Tout ça, c'est la faute de Vassili. Cet enfoiré est incapable de voir plus loin que le bout de son nez. Egoïste. Monsieur veut être alchimiste, hein ? Qu'il commence par faire des expériences sur sa propre cervelle et essaye d'y distiller un peu de plomb. Certain que celui-ci ne se transformera jamais en or !
Féodor s'était cloitré le restant de la journée, afin de réfléchir à un honnête moyen de gagner sa croute. Le soir, il s'était rendu à l'évidence : vu l'état de son pouce, il n'aurait guère tenu plus d'une journée dans n'importe quel domaine d'affectation. Finalement, il avait fumé seul le reste du thoum, d'une part pour se vider l'esprit, et d'autre part faire taire la douleur lancinante dans sa main.
Lorsqu'il se réveilla le lendemain, il prit la décision de trouver un médecin pas trop cher pour se soigner. En faisant un compte rapide, il évalua sa fortune à neuf jours de subsistance, moins deux ou trois pour payer ses soins. Cela lui laissait une semaine tout au plus, avant d'être expulsé de chez lui, et de crever de faim dans la rue.
Il consulta un guérisseur qui quartier des indigènes, qui après un examen plus que douteux, lui prescrit du repos, ainsi qu'un flacon par jour d'une décoction antalgique de sa création pendant vingt jours. Ne pouvant pas se permettre ce luxe, Féodor repartit avec six flacons, s'allégeant au passage d'une somme substantielle qu'il estima correspondre à deux jours de nourriture. Il se promit de ne prendre sa potion qu'en ultime recours.

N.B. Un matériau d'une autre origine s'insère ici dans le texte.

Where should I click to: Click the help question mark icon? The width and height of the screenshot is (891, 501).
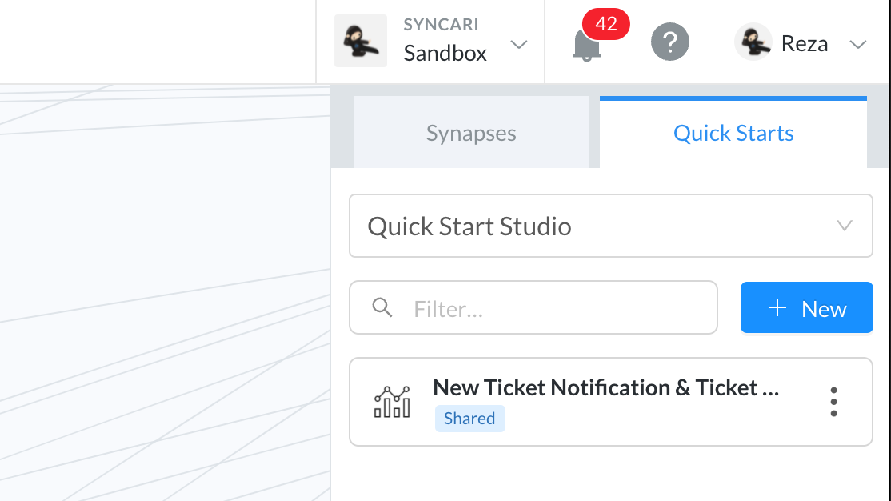tap(670, 42)
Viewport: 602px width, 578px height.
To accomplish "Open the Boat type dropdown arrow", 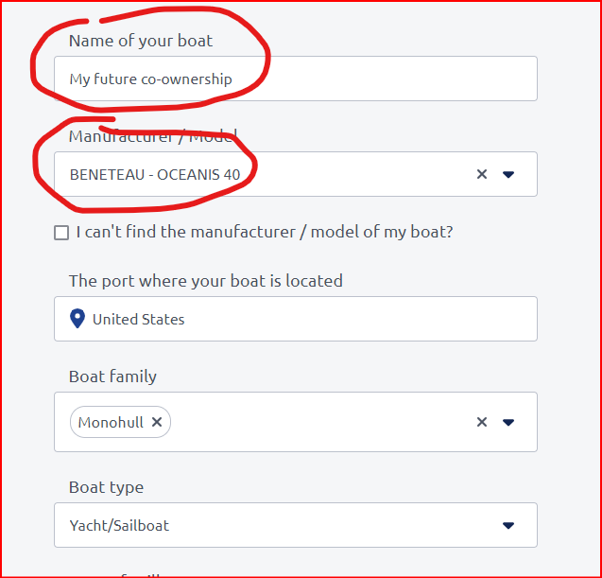I will 508,525.
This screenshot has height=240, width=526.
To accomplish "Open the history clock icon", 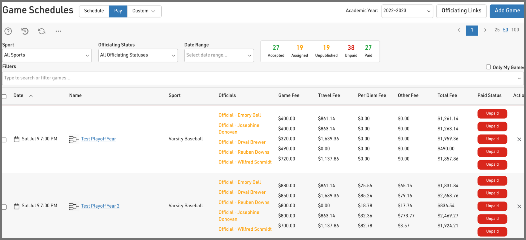I will 25,31.
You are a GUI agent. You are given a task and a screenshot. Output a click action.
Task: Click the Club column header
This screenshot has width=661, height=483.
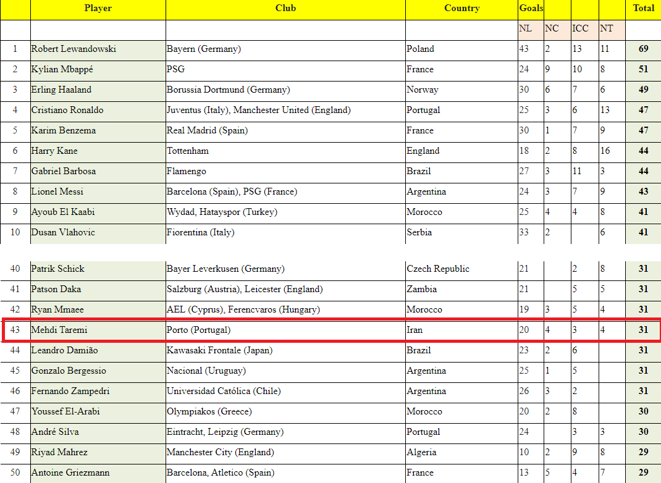[x=285, y=9]
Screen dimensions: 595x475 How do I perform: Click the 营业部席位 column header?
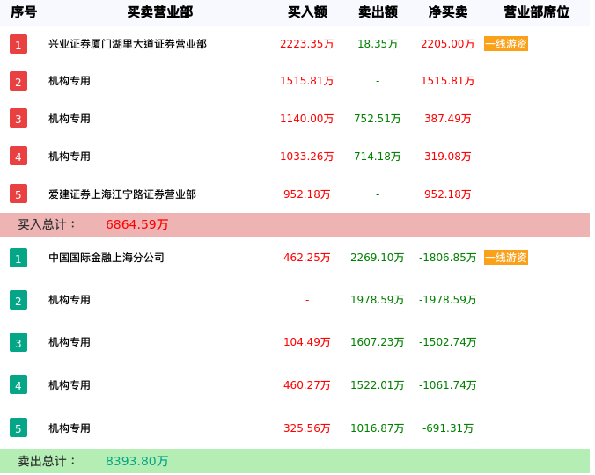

L'après-midi qui suivit fut un calvaire, et à la fin de la journée, Féodor avait déjà consommé deux flacons de la substance, qui lui fit autant d'effet qu'un pansement sur une jambe de bois. Fiévreux, il maudissait intérieurement le guérisseur, lorsque la porte s'ouvrit brusquement.
Vassili entra en trombe, un rouleau de parchemins sous le bras. Il referma précipitamment la porte derrière lui, tandis que Féodor, trop accablé par ses douleurs et son désarroi, leva à peine les yeux sur lui.
– Bon, je crois que j'ai trouvé quelque chose, déclara victorieusement Vassili.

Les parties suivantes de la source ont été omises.